Towards Data Science

9 min readMay 12, 2023

The overwhelming attention large language models like GPT get in media today creates the impression of an ongoing revolution we all are in the middle of. However, even a revolution builds on the successes of its predecessors, and GPT is the result of decades of research.

In this post, I want to give an overview of some of the major steps in research in the realm of language models, that eventually led to the large language models we have today. I will briefly describe what a language model is in general, before discussing some of the core technologies that were leading the field at different times, and that, by overcoming the hurdles and difficulties of their ancestors, paved the way for today's technologies, of which (Chat-)GPT may be the most famous representative.

What is a language model?

What is necessary to turn words into a language model?

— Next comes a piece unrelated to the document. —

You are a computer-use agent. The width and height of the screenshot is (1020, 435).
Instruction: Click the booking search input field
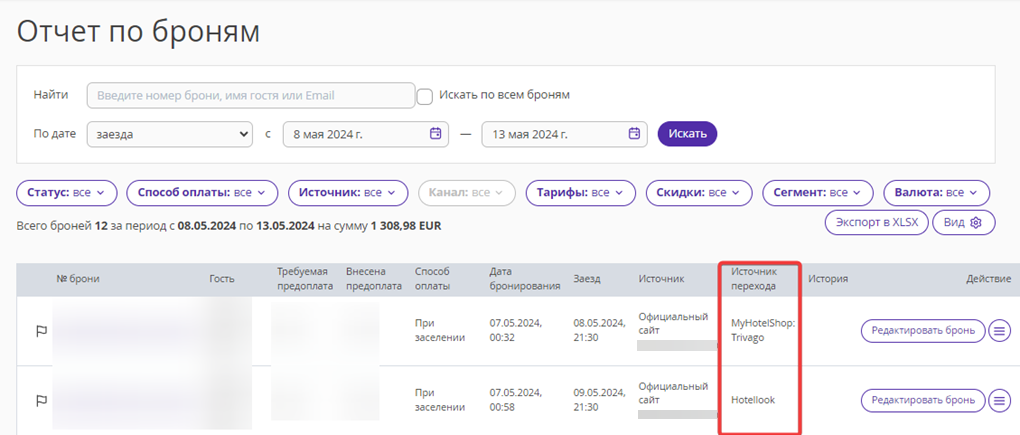click(x=251, y=96)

Photo by Glen Carrie on Unsplash

A language model is a machine learning model, that predicts the next word given a sequence of words. It is as simple as that!

The main idea is, that such a model must have some representation of the human language. To some extent, it models the rules our language relies on. After having seen millions of lines of text, the model will represent the fact, that things like verbs, nouns, and pronouns exist in a language and that they serve different functions within a sentence. It may also get some patterns that come from the meaning of words, like the fact, that “chocolate” often appears within a context of words like “sweet”, “sugar” and “fat”, but rarely together with words like “lawnmower” or “linear regression”.

As mentioned, it arrives at this representation by learning to predict the next word given a sequence of words. This is done by analyzing large amounts of text to infer, which word may be next for a given context. Let’s take a look at how this can be achieved.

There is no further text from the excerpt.